WHAT YOU WILL DO:
With pictures left out, please repeat word for word the lines from the one containing "How do I perform: Click" through the end of the records.

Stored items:
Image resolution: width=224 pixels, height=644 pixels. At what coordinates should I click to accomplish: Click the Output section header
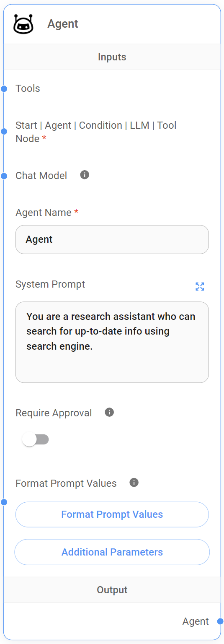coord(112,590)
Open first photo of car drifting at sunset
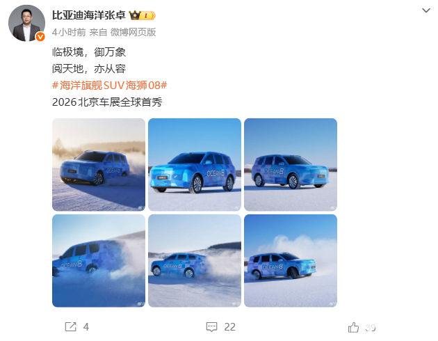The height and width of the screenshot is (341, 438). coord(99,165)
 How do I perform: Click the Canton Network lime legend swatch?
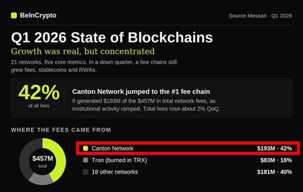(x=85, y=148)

SOLVED EXERCISE:
 How do I perform: Click the Canton Network lime legend swatch?
(x=85, y=148)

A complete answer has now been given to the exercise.